#### Text section
▽

And so our last day arrived with a 90% forecast of rain all day after a week of perfect weather. We gathered in the courtyard post-breakfast to bid farewell to two of us heading out early to Sicily. Being who I am, I insisted on a little closing circle of appreciation and indeed, it was well-earned. Lorna, Marcia, Mary, Carol, Geri, all part of a weekly bike group my wife Karen has been with for some 30 years, are all people I have met, but not hung out with much. Karen often comes back from the ride appreciative of the quality of her friends and having spent the week with them, I understand why. Gerri’s husband Dennis and I were allowed to crash the party and we hit it off great. I opened the circle by quoting a mutual friend who had complained that much of her time with friends was spent sharing past memories and she was missing creating new ones. This week was exactly that— the shared adventures that were indeed memorable, each and every day.
So off the remaining six of us went on wet cobblestone streets and once out of town, rode on an actual bike path hugging the sea with emerging sunshine. (It never did rain the whole day.) The wind at our backs, the road stretching out before us, the landscape reminiscent of a Greek island, me singing a Greek folk song I remembered that was the perfect soundtrack for the promise of the morning. More olive groves and lunch off to the side where a Neolithic Dolmen sat tucked in amongst the trees. Finished the bag of hazelnuts, almonds, cashews, figs and roasted fava beans we bought in Matera.
Some 25 miles later, the white town of Ostuni loomed before us, perched on a hill overlooking the sea. Settled into the hotel and out to explore. Stopped by a street accordion player playing the most perfect live music I had heard all trip and I accompanied him on body percussion, disappointed that I didn’t bring my sopranino recorder in my pocket. He was a Roma gypsy and was excited to hear I was American. “Americans very smart!” he exclaimed and I resisted responding “Really? Have you heard of Marjorie Taylor Greene or Tucker Carlson or he who shall not be named?”

△

#### The task
Repeat word for word the passage of the bike trip account above from "So off the remaining" to "bought in Matera.".

#### Information shown

▽

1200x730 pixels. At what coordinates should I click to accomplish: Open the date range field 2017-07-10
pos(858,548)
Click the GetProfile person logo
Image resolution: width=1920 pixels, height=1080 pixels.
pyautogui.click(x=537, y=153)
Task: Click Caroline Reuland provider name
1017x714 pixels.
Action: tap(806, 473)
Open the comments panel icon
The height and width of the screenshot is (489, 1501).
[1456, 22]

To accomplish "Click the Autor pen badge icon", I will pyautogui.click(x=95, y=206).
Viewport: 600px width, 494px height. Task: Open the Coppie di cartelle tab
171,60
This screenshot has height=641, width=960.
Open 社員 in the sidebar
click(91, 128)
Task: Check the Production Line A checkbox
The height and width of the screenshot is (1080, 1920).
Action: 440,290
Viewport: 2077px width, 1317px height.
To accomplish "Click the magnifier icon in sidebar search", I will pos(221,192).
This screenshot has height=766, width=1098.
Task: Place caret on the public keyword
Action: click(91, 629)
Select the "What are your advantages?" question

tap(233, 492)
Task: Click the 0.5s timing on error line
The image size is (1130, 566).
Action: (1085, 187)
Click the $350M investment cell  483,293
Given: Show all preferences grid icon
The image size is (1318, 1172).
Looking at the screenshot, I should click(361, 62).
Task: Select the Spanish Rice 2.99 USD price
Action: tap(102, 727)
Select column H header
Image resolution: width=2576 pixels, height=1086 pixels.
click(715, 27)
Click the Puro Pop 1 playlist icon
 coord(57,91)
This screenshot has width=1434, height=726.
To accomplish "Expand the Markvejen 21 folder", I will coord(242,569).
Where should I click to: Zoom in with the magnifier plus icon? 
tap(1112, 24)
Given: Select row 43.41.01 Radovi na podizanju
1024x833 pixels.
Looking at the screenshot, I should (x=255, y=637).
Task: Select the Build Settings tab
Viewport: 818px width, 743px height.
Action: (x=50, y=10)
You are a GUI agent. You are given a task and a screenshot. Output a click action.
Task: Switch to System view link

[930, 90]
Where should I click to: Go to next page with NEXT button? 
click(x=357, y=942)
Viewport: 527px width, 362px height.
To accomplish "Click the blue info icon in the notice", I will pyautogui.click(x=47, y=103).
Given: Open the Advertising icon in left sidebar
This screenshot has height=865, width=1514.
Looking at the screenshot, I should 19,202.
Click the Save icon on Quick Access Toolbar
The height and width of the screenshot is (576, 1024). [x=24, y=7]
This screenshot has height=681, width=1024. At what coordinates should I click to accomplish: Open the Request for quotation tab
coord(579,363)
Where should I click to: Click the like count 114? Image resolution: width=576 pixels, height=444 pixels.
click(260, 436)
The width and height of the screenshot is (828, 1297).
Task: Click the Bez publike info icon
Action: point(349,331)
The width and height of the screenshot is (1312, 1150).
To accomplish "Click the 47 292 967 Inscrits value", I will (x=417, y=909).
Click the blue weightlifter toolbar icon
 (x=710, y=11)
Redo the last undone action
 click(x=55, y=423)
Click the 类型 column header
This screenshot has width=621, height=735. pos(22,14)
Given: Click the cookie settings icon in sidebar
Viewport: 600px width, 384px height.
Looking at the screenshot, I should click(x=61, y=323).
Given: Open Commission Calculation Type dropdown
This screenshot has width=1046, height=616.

△

#### Response below
So off the remaining six of us went on wet cobblestone streets and once out of town, rode on an actual bike path hugging the sea with emerging sunshine. (It never did rain the whole day.) The wind at our backs, the road stretching out before us, the landscape reminiscent of a Greek island, me singing a Greek folk song I remembered that was the perfect soundtrack for the promise of the morning. More olive groves and lunch off to the side where a Neolithic Dolmen sat tucked in amongst the trees. Finished the bag of hazelnuts, almonds, cashews, figs and roasted fava beans we bought in Matera.